Replacing Wireline and Downhole Sensors With a Floating Ball
There are two traditional ways to directly measure the downhole conditions of oil and gas wells: wireline logging or permanent downhole sensors. Despite the value of the data, both technologies come with certain complexities, heavy-equipment requirements, and price tags that limit their use.
This drove innovators within Saudi Aramco to come up with a third way that it hopes to use across its prolific oil fields someday.
Called the “sensor ball,” Aramco’s innovation is described in the paper (OTC 30538) as a “small, autonomous platform” that uses gravity to travel down a wellbore. At a desired depth, the plastic-coated ball releases a dissolvable metal weight to switch its buoyancy from negative to positive.
Once the weight is fully dissolved, the ball floats back to the wellhead where it is plucked out and its data transmitted wirelessly to a laptop or cellphone.
Aramco developed the first prototypes in 2016 at its research center in Houston before running tests of the newest design in a pressurized water well in Saudi Arabia. The company reported that the sensor ball effectively logged pressure and temperature during these runs. The deepest test was about 3,600 ft which required a round trip of more than 3 hours.
The innovation is promising but not fully rendered.

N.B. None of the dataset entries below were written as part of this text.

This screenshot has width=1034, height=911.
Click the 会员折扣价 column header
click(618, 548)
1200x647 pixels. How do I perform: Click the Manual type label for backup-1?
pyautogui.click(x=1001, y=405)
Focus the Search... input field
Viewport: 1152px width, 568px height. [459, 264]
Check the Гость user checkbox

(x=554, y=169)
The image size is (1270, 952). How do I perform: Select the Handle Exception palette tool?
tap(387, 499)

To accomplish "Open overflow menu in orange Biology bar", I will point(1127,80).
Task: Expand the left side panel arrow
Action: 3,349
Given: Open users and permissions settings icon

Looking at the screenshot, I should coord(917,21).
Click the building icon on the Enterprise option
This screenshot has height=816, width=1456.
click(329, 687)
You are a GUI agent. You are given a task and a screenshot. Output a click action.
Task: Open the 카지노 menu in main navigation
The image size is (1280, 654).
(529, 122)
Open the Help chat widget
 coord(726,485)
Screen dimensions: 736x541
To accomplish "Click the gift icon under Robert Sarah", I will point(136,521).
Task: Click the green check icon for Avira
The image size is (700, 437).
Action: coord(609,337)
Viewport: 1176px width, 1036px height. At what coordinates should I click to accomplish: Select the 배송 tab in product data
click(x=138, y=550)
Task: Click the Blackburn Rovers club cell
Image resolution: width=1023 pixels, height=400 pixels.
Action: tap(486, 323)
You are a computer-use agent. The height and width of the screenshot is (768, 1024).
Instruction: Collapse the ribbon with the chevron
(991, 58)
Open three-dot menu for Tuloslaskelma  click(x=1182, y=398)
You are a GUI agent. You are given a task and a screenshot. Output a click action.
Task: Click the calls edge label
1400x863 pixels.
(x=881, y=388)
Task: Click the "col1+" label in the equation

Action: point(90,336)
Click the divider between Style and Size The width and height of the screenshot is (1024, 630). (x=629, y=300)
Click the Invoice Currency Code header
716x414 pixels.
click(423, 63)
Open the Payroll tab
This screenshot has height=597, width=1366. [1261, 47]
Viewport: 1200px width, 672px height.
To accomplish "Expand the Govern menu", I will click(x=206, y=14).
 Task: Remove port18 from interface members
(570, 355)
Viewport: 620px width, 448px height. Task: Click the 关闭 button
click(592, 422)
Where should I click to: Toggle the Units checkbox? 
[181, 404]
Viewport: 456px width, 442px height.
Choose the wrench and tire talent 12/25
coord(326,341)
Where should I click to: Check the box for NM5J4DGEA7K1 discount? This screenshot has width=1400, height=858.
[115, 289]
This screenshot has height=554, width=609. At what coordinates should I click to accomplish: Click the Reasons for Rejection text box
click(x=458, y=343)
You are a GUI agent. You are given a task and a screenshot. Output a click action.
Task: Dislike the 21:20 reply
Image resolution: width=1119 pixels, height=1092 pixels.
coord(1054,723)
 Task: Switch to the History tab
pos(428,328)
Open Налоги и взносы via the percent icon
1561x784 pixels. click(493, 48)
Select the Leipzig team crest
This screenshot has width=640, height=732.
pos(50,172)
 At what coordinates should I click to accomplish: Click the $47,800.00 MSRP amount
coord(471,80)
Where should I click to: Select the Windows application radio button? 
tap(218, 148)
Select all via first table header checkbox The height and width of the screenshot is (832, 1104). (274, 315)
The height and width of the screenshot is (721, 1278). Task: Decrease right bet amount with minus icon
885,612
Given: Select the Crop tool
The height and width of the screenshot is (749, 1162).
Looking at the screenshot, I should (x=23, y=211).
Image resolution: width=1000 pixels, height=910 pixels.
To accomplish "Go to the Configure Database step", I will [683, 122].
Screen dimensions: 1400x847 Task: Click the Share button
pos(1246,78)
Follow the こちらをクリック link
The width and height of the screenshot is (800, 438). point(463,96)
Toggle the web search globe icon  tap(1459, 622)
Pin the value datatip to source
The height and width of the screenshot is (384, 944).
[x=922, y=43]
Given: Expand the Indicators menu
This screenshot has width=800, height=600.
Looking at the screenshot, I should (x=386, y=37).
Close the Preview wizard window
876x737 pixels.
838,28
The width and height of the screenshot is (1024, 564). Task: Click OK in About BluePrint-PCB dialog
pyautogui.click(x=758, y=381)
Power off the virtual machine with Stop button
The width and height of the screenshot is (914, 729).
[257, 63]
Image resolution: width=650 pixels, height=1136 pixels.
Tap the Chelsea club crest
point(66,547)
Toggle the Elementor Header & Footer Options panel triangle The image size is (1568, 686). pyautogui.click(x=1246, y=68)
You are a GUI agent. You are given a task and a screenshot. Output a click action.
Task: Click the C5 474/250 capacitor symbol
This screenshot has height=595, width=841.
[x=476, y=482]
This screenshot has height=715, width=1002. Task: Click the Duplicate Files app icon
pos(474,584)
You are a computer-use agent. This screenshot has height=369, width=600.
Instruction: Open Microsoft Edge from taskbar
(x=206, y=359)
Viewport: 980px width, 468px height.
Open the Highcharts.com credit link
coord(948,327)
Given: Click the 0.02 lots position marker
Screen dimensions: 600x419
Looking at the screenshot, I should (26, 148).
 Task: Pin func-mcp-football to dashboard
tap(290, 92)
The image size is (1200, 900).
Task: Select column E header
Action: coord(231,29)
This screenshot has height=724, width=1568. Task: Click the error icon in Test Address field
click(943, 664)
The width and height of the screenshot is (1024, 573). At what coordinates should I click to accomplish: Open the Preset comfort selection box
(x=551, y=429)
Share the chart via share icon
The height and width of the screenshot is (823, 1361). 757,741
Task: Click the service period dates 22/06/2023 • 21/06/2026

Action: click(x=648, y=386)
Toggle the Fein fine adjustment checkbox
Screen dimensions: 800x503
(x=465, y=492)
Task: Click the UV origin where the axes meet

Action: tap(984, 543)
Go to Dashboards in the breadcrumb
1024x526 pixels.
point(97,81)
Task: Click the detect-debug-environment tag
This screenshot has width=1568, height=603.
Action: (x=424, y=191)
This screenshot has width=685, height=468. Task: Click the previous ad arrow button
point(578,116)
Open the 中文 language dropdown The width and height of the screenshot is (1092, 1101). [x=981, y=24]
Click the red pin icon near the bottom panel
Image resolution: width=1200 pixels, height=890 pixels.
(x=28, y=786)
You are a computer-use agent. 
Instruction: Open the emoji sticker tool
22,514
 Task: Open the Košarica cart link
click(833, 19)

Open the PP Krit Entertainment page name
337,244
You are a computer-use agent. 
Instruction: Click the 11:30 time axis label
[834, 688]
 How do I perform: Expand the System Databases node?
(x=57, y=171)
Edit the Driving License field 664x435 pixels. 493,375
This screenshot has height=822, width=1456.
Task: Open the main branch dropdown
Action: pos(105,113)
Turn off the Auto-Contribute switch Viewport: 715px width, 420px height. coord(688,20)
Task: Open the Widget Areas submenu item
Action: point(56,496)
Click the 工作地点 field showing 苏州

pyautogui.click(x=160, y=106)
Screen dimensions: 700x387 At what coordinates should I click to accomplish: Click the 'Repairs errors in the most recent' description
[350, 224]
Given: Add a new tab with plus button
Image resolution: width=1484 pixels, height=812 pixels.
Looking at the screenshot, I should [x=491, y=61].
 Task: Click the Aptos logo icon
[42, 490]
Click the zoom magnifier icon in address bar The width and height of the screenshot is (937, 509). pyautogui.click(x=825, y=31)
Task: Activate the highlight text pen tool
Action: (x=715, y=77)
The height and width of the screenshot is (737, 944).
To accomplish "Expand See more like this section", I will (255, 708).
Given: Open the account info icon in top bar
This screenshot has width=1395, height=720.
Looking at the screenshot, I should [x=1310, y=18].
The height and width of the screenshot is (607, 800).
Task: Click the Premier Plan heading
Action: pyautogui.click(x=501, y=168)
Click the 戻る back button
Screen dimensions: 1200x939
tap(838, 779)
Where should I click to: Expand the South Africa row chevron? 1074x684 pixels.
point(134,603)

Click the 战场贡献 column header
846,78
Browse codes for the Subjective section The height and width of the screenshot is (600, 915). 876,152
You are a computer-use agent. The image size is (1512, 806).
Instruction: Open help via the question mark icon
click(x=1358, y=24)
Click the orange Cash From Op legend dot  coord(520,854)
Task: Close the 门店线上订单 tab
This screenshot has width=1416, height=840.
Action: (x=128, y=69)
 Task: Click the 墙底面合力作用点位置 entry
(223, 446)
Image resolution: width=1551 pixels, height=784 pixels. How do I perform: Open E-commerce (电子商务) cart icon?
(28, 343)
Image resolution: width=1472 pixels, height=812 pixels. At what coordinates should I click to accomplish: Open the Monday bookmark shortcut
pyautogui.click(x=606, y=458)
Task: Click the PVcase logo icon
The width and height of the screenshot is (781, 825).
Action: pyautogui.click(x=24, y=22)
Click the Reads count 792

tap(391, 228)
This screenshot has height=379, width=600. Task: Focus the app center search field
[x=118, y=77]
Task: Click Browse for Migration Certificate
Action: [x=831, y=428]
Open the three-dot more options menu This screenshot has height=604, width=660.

Aramco said the margin of error on depth measurements is about 2%—amounting to 100 ft of uncertainty in a 5,000-ft deepwater well. Casing-collar location technology may address this shortcoming. A new version is being built to withstand high temperatures and pressures up to 10,000 psi.
Testing Market Demand for Faster-Than-Sound Drilling
This paper (OTC 30595) underlines the importance of using a fine-grained vs. a broad-brush approach to evaluate an emerging technology’s market demand. The subject of scrutiny in this study was a hypersonic impact technology developed by HyperSciences, which is partly funded by Shell’s GameChanger innovation program.
The hypersonic impact-drilling concept creates a borehole by shooting “penetrators” faster than the speed of sound at hard rock from the surface. This requires the borehole to be on vacuum and is done multiple times to deepen the hole. Thousands of shots would be required to drill a single well.
At hypersonic speeds, “the strength of materials is so small compared to the stresses upon impact that both impactor and target are significantly eroded and may be in part vaporized,” the paper reads.
Shell, HyperSciences, and a pair of technology consultancies relied on data from more than 60,000 wells from more than 100 operators to help assess the application spectrum of this unique approach. Using this database, a “synthetic” time-depth curve was built to see where the hypersonic system would remove nonproductive drilling time.
Assuming the technology concept was in a mature state for the past 10 years, the authors asked, “what would have been its indicative unrisked commercial value relative to existing technology?”
The evaluation model suggested hypersonic impact drilling could save around $4 billion over a 10-year period on more than 2,300 applicable wells. This model also found a potential savings of more than $20 million on half a dozen wells, and after 1,000 wells, the value-creation factor fell to $1 million per well. After 2,000 wells, the savings dropped below $10,000.
In the end, the work also suggested that the technology developer make a pivot to expand the system’s application base. This led to the current iteration of the technology which will launch the projectiles through a bottomhole assembly and the drill bit instead of from the surface. The model found that if this could be done, the number of applications for hypersonic impact drilling increases threefold and its value creation jumps by a factor of 3.5.